(GIVEN TEXT begins)
I am able to get the issue/create issues if needed but when using the self.jira.add_attachment() method I am getting 405 Method Not Allowed.
The file exists and is able to be opened.
Here is the add_attachment() method from the source code:
def add_attachment(self, issue, attachment, filename=None):
"""
Attach an attachment to an issue and returns a Resource for it.
The client will *not* attempt to open or validate the attachment; it expects a file-like object to be ready
for its use. The user is still responsible for tidying up (e.g., closing the file, killing the socket, etc.)
:param issue: the issue to attach the attachment to
:param attachment: file-like object to attach to the issue, also works if it is a string with the filename.
:param filename: optional name for the attached file. If omitted, the file object's ``name`` attribute
is used. If you aquired the file-like object by any other method than ``open()``, make sure
that a name is specified in one way or the other.
(GIVEN TEXT ends)
(DATA SECTION begins)
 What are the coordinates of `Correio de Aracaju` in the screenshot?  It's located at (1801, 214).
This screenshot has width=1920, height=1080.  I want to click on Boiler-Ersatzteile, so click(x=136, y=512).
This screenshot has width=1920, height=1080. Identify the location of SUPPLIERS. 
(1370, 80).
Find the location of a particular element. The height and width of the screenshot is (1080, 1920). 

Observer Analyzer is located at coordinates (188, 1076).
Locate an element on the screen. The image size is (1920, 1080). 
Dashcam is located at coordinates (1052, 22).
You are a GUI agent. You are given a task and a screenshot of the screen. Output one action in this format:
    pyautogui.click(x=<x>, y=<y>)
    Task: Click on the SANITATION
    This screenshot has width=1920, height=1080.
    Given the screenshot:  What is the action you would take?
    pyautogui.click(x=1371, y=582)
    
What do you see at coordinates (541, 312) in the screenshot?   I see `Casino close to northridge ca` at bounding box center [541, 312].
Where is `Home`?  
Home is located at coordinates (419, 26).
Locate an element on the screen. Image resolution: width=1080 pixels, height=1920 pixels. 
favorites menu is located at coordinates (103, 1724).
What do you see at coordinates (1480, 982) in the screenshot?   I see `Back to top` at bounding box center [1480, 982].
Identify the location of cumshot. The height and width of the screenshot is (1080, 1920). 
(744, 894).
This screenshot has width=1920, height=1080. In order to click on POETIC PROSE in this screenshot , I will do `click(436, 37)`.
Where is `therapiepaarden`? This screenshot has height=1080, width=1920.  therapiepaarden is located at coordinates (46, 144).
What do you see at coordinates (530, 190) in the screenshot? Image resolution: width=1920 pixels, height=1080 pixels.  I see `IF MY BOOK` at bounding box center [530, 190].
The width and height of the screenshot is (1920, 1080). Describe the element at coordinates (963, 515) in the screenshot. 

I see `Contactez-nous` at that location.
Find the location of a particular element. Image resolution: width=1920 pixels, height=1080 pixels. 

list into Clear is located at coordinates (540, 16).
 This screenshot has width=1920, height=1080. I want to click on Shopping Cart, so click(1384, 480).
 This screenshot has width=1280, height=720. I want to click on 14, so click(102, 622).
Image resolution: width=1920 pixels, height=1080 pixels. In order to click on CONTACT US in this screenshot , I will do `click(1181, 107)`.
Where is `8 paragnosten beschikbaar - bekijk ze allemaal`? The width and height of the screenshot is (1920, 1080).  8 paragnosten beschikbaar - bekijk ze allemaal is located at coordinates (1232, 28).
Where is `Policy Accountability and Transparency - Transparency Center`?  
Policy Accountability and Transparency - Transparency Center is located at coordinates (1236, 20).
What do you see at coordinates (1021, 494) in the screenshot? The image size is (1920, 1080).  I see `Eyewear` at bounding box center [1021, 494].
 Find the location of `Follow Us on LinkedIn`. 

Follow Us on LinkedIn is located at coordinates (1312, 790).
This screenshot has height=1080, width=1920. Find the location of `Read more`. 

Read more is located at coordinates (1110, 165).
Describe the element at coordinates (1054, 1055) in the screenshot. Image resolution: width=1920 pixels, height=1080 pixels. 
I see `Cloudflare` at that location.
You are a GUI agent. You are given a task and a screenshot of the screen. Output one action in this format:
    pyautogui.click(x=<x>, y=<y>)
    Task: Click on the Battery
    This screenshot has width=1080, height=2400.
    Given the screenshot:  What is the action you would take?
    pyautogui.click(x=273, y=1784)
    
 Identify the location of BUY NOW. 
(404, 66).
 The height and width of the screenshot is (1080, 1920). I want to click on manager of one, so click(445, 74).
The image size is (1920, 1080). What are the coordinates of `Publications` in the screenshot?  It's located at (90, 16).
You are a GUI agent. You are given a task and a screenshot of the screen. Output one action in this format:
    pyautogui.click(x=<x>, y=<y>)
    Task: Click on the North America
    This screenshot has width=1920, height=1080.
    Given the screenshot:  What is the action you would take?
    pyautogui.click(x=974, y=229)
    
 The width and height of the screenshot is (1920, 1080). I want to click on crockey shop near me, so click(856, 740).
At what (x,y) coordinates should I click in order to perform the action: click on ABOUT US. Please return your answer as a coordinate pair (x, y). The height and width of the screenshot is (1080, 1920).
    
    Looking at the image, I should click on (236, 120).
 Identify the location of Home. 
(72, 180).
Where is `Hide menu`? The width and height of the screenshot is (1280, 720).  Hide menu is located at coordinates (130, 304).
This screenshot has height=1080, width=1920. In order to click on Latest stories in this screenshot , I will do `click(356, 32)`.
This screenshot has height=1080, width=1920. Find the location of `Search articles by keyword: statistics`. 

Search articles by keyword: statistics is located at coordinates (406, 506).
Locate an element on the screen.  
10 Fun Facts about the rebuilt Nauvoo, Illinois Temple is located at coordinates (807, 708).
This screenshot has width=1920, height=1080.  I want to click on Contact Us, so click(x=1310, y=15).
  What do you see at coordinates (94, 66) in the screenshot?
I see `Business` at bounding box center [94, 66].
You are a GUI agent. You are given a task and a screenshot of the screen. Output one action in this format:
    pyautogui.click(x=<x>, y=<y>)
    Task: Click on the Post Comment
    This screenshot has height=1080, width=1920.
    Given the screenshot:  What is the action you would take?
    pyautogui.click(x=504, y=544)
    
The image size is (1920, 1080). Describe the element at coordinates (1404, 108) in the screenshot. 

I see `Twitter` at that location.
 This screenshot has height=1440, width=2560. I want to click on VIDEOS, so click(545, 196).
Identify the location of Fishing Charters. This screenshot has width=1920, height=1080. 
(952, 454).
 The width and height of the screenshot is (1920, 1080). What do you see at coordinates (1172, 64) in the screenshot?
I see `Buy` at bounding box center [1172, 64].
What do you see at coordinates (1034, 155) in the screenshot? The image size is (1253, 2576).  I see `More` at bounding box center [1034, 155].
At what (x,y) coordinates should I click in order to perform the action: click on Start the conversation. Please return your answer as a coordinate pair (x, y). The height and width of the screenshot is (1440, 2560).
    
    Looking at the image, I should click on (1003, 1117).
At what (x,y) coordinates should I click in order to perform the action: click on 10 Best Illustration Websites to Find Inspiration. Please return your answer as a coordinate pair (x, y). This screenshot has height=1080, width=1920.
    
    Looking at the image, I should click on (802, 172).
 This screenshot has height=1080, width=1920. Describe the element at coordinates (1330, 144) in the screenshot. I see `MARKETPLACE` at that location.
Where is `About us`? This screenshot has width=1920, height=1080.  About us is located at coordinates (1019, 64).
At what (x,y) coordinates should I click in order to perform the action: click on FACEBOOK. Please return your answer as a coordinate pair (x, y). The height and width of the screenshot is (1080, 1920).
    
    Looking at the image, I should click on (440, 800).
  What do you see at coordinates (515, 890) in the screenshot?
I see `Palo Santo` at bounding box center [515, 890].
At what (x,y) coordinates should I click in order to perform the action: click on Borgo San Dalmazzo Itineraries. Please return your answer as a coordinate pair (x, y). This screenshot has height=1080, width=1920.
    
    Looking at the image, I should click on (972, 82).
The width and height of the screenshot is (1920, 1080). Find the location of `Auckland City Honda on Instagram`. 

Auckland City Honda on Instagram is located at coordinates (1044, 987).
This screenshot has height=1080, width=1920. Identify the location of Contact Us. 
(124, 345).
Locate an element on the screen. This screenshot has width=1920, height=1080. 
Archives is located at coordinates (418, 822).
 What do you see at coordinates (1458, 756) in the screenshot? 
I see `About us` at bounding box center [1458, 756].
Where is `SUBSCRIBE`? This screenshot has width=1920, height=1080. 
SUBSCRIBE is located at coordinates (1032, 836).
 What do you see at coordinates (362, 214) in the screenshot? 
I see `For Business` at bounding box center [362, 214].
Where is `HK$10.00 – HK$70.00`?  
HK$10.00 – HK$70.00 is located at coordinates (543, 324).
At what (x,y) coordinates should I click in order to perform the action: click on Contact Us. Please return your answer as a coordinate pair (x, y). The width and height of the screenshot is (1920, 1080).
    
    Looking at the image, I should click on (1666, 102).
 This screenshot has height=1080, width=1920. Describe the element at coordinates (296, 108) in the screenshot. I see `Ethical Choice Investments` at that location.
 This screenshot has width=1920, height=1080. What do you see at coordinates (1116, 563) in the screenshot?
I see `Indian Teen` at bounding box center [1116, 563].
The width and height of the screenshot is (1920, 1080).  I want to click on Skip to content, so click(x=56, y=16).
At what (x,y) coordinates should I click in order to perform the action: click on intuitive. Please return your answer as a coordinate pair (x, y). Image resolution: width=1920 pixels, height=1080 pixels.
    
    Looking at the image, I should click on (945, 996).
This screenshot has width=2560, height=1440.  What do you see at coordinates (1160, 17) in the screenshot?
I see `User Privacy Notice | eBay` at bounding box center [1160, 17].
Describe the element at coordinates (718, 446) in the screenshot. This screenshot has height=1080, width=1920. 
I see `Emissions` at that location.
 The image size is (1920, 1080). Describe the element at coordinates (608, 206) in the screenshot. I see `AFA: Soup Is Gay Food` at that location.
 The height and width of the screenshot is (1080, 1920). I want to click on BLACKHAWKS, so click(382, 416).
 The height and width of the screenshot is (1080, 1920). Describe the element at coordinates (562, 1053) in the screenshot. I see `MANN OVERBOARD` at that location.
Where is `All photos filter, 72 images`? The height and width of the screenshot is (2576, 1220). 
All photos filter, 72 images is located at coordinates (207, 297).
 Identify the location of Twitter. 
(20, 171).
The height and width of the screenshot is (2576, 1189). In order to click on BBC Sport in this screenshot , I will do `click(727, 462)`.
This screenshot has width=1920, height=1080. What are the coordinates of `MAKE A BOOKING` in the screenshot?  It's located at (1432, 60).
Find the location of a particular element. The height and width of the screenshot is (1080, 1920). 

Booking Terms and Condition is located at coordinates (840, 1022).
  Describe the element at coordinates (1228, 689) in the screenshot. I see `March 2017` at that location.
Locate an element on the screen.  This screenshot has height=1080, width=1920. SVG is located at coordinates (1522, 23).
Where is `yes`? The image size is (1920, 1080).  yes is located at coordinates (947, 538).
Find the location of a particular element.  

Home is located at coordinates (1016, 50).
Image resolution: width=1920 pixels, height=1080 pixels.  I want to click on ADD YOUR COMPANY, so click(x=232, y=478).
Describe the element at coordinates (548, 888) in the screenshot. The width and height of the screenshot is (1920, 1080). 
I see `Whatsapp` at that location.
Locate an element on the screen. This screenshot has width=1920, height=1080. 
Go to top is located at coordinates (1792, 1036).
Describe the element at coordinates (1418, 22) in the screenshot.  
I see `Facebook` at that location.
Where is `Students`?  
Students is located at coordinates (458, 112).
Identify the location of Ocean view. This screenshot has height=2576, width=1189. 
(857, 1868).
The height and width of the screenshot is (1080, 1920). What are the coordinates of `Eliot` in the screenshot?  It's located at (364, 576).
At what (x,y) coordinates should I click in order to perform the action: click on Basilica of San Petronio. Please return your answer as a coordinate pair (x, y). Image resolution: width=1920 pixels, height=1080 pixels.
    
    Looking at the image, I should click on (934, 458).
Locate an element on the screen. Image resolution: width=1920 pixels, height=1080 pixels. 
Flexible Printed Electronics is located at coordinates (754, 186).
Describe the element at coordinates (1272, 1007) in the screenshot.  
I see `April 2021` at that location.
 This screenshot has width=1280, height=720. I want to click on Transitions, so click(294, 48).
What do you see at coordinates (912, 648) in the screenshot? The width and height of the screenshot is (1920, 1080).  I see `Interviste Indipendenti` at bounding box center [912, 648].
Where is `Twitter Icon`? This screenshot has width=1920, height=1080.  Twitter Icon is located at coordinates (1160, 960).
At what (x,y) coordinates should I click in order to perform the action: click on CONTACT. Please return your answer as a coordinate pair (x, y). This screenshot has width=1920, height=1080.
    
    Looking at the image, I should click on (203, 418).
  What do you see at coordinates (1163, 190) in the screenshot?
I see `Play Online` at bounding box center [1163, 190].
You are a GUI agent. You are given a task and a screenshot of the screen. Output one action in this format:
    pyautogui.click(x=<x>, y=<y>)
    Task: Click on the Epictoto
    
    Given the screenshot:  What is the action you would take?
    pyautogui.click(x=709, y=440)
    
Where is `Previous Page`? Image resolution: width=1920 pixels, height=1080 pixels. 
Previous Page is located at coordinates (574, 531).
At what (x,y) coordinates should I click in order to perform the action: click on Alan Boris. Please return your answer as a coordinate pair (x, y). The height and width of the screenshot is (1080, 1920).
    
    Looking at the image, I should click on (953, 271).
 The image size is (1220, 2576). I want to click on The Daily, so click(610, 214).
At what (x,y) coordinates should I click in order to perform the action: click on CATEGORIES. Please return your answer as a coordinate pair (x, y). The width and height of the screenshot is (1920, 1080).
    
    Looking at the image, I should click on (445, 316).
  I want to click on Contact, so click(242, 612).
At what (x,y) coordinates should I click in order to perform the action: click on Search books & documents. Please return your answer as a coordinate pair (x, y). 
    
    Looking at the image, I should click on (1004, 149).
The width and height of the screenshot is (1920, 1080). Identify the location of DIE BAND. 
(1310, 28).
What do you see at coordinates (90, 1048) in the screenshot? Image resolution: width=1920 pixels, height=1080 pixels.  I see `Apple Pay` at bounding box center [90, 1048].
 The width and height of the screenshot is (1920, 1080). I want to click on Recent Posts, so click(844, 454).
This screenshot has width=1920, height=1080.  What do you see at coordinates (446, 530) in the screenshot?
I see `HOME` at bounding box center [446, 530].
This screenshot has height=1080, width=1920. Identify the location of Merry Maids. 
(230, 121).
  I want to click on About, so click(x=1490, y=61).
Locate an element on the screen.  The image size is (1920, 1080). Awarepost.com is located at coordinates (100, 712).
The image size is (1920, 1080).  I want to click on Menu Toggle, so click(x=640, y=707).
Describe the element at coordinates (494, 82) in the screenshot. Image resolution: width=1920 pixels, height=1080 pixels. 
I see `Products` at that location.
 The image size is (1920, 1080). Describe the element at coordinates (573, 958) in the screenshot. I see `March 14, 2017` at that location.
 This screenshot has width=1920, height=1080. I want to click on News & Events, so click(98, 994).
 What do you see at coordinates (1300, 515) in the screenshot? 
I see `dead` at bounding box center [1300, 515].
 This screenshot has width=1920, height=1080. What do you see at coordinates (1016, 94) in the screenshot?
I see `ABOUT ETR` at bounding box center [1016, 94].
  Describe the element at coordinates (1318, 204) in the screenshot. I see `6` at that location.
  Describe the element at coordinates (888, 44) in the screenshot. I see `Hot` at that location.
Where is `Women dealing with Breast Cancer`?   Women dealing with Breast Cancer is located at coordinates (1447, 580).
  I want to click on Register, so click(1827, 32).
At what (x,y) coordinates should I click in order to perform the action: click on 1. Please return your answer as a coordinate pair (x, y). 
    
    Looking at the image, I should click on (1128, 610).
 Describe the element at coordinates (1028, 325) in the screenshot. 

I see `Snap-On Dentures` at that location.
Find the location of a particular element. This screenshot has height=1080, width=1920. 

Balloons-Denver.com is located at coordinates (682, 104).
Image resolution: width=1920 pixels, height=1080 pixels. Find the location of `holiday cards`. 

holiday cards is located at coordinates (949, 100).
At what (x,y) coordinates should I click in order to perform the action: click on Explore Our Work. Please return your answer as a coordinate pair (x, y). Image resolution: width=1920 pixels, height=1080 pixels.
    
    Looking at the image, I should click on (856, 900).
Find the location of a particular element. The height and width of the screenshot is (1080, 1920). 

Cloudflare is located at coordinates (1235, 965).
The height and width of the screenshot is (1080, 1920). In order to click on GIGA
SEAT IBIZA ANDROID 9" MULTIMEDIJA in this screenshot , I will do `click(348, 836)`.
(DATA SECTION ends)
## ACTIVITY
Continue the forum post about the Jira add_attachment error from the point where it stops.

## RESULT
:rtype: an Attachment Resource
"""
if isinstance(attachment, string_types):
attachment = open(attachment, "rb")
# TODO: Support attaching multiple files at once?
url = self._get_url('issue/' + str(issue) + '/attachments')
fname = filename
if not fname:
fname = os.path.basename(attachment.name)
content_type = mimetypes.guess_type(fname)[0]
if not content_type:
content_type = 'application/octet-stream'
files = {
'file': (fname, attachment, content_type)
}
r = self._session.post(url, files=files, headers=self._options['headers'])
raise_on_error(r)
attachment = Attachment(self._options, self._session, json.loads(r.text)[0])
return attachment
It is mentioned in documentation that as a argument they expect file-like object.
Try to do something like :
file_obj = open('test.txt','rb')
jira.add_attachment(issue,file_obj,'test.txt')
file_obj.close()
Check that the URL that you are specifying for JIRA (if using the on-demand service) is https://instance.atlassian.net.
I just hit this as well, and it sends a POST request to http://instance.atlassian.net and gets redirected to https://instance.atlassian.net, but the client sends a GET request to the redirected address (see: https://softwareengineering.stackexchange.com/questions/99894/why-doesnt-http-have-post-redirect for more information)